First high-temperature single-molecule magnet

23-Oct-2018 - USA

A team of scientists led by Professor Richard Layfield at the University of Sussex has published breakthrough research in molecule-based magnetic information storage materials.

Richard Layfield

Molecular structure of the high-temperature single-molecule magnet.

The group at the University of Sussex, working with collaborators at Sun-Yat Sen University in China and the University of Jyväskylä in Finland, report a new single-molecule magnet (SMM) - a type of material that retains magnetic information up to a characteristic blocking temperature.

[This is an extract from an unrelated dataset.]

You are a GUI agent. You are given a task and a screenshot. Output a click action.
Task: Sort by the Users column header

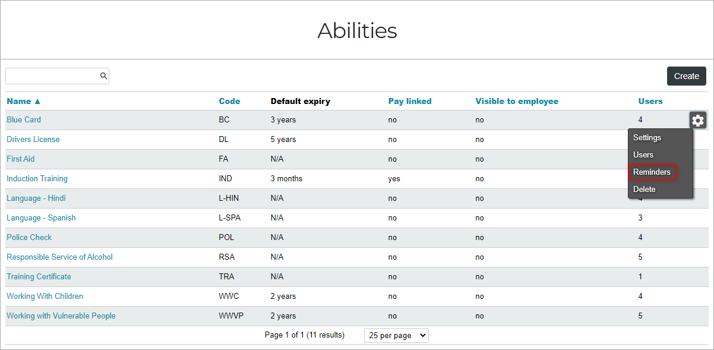click(x=650, y=101)
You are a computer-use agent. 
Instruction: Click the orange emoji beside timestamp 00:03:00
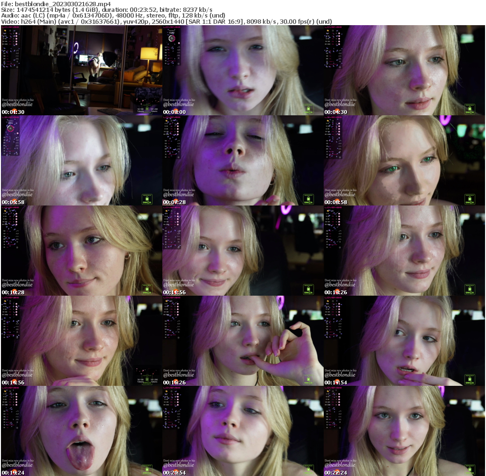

Professor Layfield and his co-authors explain how they successfully designed and synthesized the first SMM with a blocking temperature above 77 K, the boiling point of liquid nitrogen, which is both cheap and readily available.

Previously, it was only possible to synthesize SMMs with blocking temperatures reachable by cooling with expensive and scarce liquid helium.

Professor of Chemistry, Richard Layfield, said: "Single-molecule magnets have been firmly stuck in the liquid-helium temperature regime for over a quarter of a century. Having previously proposed a blueprint for the molecular structure of a high-temperature SMM, we have now refined our design strategy to a level that allows access to the first such material.

"Our new result is a milestone that overcomes a major obstacle to developing new molecular information storage materials and we are excited about the prospects for advancing the field even further."

SMMs are molecules capable of remembering the direction of a magnetic field that has been applied to them over relatively long periods of time once the magnetic field is switched off.

As such, one can "write" information into molecules leading SMMs to have various potential applications, such as high-density digital storage media and as parts of microprocessors in quantum computers. Practical applications have, however, been greatly hindered by the fact that SMMs are operational only at extremely low temperatures. Their intrinsic memory properties often vanish if they are heated a few degrees above absolute zero (-273°C), meaning SMMs can be only studied under laboratory conditions by cooling them with liquid helium.

The discovery of the first high-temperature SMM means developments could be made in the future to massively increase the storage capacity of hard disks without increasing their physical size.